The typical bicycle rider in Umeå on a regular day is transporting him/herself on a regular bike in regular clothes, briefcase or groceries in a bicycle basket in front of the handle bar or in the back. Kind of very casual, straight up sitting, mostly without helmet, the bike like a comfortable extension of the body.

The bike rider in Seattle on the other hand, well that’s a completely different ball game, as my 80 + friend Helen would have expressed it. Here is a person lying over the racing bike, calves pumping in slim biking clothes, water bottle attached to bicycle frame, streamlined helmet matching the slim outfit. Riding the bike in Seattle is serious business, an aggressive art. And it has to; Seattleites are competing with cars on regular streets with highly aggressive traffic. And yes, the ERs are highly frequented by cyclists.

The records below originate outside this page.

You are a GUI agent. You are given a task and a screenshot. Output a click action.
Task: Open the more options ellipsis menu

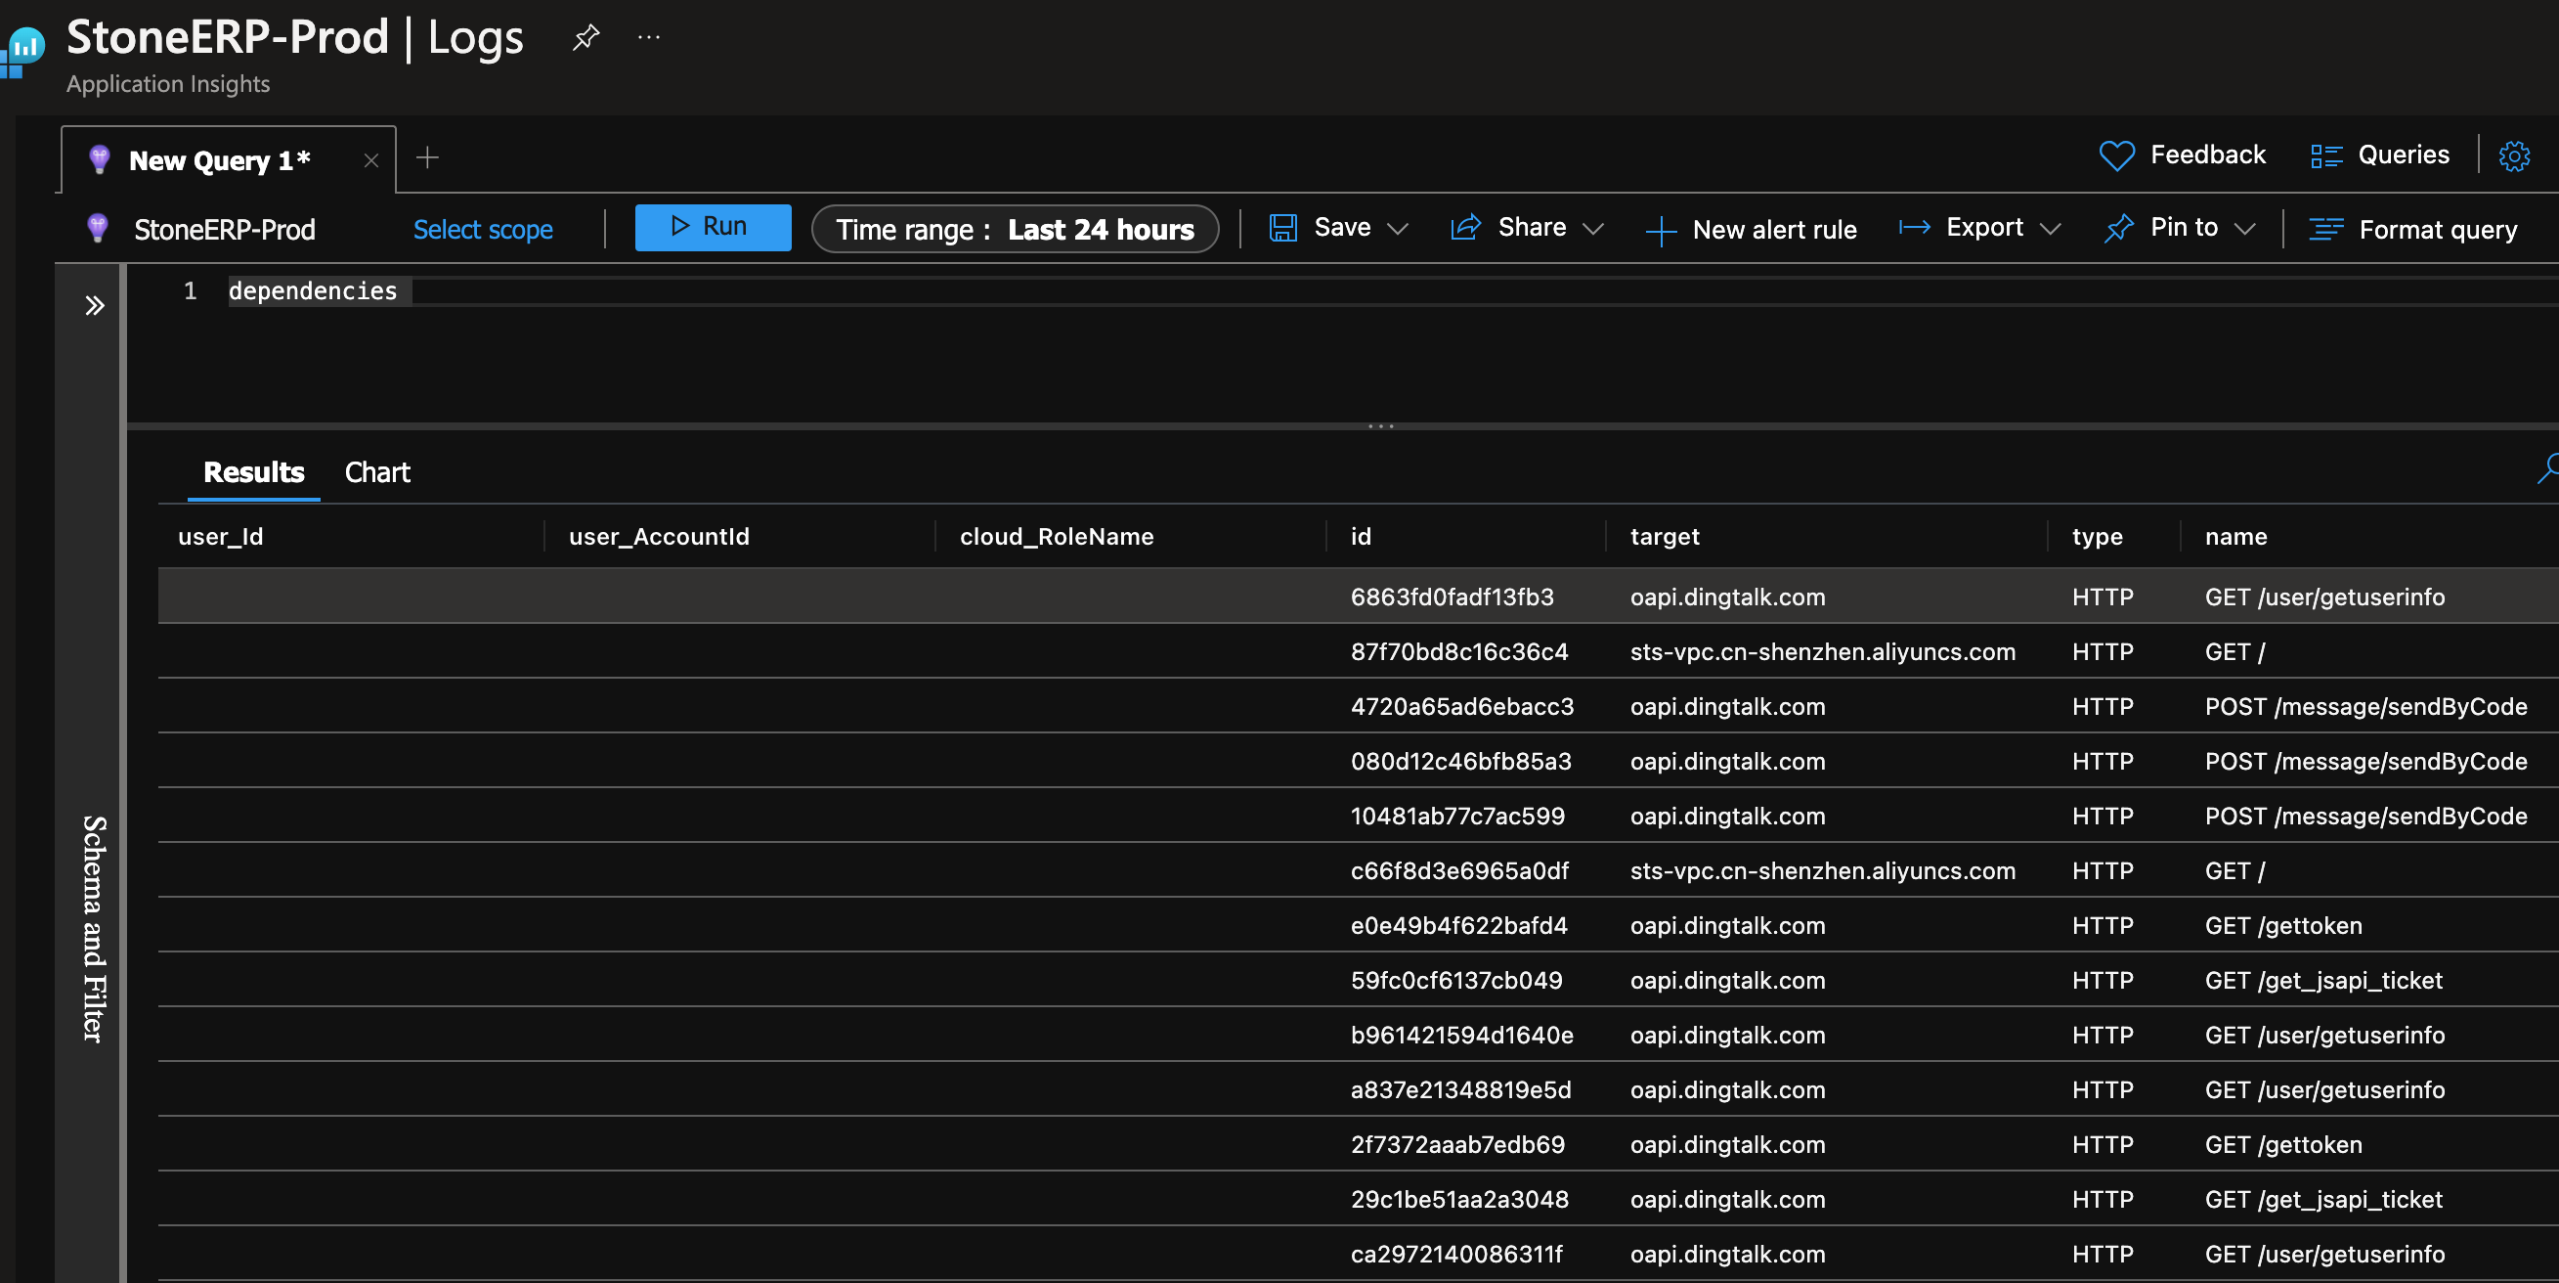tap(649, 37)
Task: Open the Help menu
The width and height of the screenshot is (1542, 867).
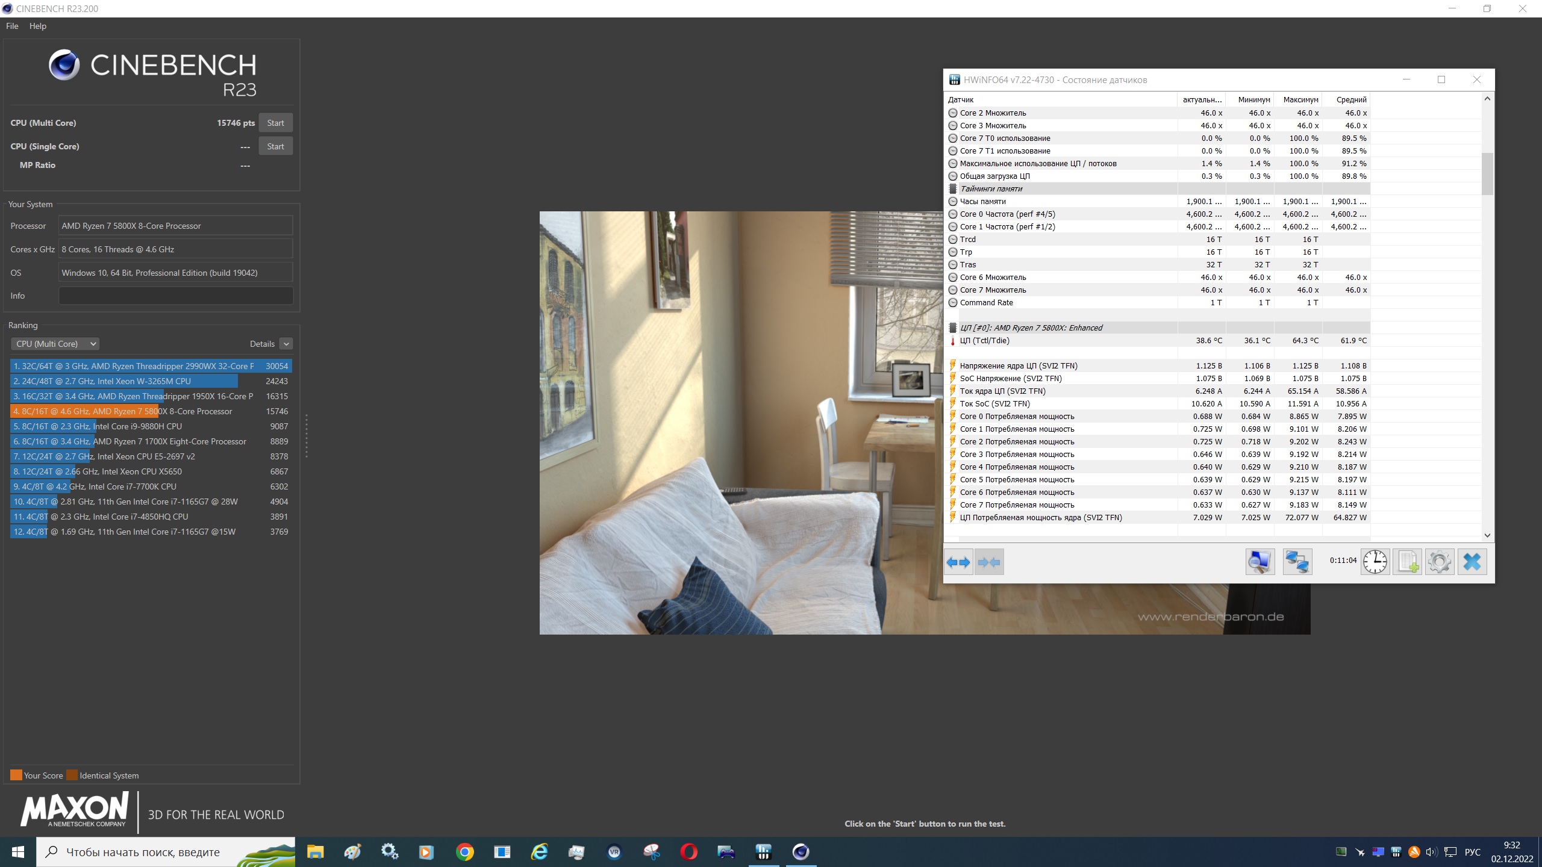Action: point(37,26)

Both cities are working on being more bicycle-friendly and safe though. Every neighborhood in Umeå built from the 60ies and forward is equipped with bicycle lanes separated from the streets. You can actually move across town without having to interfere with cars. Seattle is planning on “urban greenways”, designated streets often parallel to arterials but much quieter — that offer everyone from cyclists to pedestrians and people in wheelchairs safer ways to get around without having to drive. But Seattle is a big city and this is a big undertaking. In Umeå, we just have to wait until May for the bike lanes to be dry and comfortable. In Seattle it will take years to create a safe bicycle environment. But it’s worth waiting for. Until then, have a safe ride!